__Excerpted text__:
•••••

Monday, December 15, 2014

Gwynne Dyer Explains Why the Lima Climate Summit Failed and Why Paris Will Too.

When it comes to thwarting catastrophic global warming, we won't have it.  It's that simple.  On climate change - as on the companion dilemmas of over-population and over-consumption - the people of the developed world and our leaders will not accept the obvious solutions.

Gwynne Dyer explains why the Lima Summit ended in failure and dooms the Paris Summit next year to more of the same.

This is the deal killer. You cannot get the developing countries to cap their greenhouse gas emissions unless they get subsidies from the rich countries to help them build “clean” energy sources instead. And the developed countries regard this demand for subsidies ($100 billion a year was the figure on the table at Copenhagen five years ago) as outrageous.
It is not really outrageous at all. In view of the history of greenhouse gas emissions, it is quite fair. But almost nobody in the developed countries knows that history.
It’s quite simple. The developed countries are rich because they started burning fossil fuels between 100 and 200 years ago and industrialized early. The developing countries only started burning fossil fuels in a big way 30 or 40 years ago, and are still climbing out of poverty. So 80 percent of the greenhouse gases of human origin in the atmosphere were put there by the rich countries.

•••••

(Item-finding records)
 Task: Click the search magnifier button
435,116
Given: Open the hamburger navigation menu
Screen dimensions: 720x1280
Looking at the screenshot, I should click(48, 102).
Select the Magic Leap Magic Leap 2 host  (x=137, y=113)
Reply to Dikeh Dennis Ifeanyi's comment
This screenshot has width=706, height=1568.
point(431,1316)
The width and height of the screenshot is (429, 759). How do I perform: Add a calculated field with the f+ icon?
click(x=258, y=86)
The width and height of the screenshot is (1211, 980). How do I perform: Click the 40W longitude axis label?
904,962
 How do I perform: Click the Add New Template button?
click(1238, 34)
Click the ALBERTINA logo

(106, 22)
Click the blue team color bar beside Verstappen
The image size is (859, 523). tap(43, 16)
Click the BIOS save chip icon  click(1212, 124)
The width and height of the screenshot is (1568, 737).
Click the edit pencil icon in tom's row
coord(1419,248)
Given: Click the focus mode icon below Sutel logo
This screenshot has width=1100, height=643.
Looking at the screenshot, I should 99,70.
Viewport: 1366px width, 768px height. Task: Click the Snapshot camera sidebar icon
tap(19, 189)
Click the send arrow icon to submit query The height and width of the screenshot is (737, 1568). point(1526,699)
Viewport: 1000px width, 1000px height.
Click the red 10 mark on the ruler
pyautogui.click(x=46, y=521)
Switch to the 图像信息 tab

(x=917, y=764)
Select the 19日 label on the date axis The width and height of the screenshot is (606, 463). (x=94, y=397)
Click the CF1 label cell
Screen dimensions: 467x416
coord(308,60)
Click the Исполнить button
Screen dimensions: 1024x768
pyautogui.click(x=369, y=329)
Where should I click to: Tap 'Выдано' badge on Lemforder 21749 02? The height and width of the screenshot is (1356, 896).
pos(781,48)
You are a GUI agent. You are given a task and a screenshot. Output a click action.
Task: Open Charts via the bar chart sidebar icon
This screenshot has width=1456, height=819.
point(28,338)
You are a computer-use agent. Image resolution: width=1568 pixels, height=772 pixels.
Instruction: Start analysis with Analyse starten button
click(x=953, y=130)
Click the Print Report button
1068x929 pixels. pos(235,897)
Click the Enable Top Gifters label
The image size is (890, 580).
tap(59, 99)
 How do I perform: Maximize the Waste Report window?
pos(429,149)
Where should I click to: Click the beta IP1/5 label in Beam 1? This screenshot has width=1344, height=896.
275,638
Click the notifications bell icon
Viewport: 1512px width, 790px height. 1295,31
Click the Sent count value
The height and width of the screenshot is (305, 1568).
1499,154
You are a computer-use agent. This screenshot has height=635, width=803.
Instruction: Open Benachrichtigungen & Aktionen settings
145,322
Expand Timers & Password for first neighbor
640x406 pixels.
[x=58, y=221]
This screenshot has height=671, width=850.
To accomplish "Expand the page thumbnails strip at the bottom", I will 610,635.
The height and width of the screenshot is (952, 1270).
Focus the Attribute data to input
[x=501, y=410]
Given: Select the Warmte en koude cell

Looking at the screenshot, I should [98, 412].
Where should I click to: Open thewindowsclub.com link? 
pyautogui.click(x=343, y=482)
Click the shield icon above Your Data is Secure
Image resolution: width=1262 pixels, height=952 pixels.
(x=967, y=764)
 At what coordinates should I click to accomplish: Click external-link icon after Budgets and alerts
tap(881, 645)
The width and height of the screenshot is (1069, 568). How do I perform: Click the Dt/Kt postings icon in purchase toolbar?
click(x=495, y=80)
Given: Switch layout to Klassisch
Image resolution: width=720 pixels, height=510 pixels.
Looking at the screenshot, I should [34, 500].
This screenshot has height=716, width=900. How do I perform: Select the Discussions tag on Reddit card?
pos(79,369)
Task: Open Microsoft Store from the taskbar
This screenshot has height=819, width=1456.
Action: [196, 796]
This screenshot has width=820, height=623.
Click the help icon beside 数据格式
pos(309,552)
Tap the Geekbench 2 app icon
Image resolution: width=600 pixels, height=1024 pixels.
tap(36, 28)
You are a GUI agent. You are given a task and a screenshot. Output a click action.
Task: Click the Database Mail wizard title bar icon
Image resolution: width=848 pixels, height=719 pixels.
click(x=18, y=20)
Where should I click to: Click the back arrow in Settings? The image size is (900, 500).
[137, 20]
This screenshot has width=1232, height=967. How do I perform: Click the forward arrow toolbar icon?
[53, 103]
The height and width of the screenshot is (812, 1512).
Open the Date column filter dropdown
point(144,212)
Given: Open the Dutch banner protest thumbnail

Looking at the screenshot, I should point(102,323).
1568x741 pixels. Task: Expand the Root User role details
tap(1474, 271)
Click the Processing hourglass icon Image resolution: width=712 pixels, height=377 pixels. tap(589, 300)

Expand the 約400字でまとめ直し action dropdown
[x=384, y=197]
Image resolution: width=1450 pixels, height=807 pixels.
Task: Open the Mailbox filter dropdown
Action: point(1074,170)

•••••

__Work instructions__:
a - Revise the post on the Lima climate summit, starting with "Gwynne Dyer explains why the Lima Summit" and going on through "knows that history.", replacing "developing countries" with "poorer countries".
b - Name every city mentioned in the post on the Lima climate summit.
c - Resume the post on the Lima climate summit after its final sentence.

__Task results__:
a -
Gwynne Dyer explains why the Lima Summit ended in failure and dooms the Paris Summit next year to more of the same.

This is the deal killer. You cannot get the poorer countries to cap their greenhouse gas emissions unless they get subsidies from the rich countries to help them build “clean” energy sources instead. And the developed countries regard this demand for subsidies ($100 billion a year was the figure on the table at Copenhagen five years ago) as outrageous.
It is not really outrageous at all. In view of the history of greenhouse gas emissions, it is quite fair. But almost nobody in the developed countries knows that history.

b - Lima, Paris, Copenhagen

c -
The rich countries caused this climate crisis; the developing countries only inherited it. So the responsibility for dealing with it—and paying for it—rests mostly with those who caused it.
Until public opinion in the developed world understands that this deal is fair, no government in the rich world will dare to sign up for it. It would be political suicide. And until that deal is signed, no major developing country will agree to cap its emissions.
In the developing world, everybody who counts politically understands the history of greenhouse gas emissions very well. One does sometimes wonder if the rich world’s apparent ignorance of this history is a little bit self-serving.
It is the same intransigence on the climate change front that will undermine any effective action on over-population and excessive consumption of our planet's resources.  We can't solve any of these truly existential threats without solving them all and no one is willing to accept the peaceful solutions.  We'll mumble and dither and drag our heels as those best solutions, difficult as they may be, those peaceful solutions, one by one slip through our fingers and are foreclosed forever.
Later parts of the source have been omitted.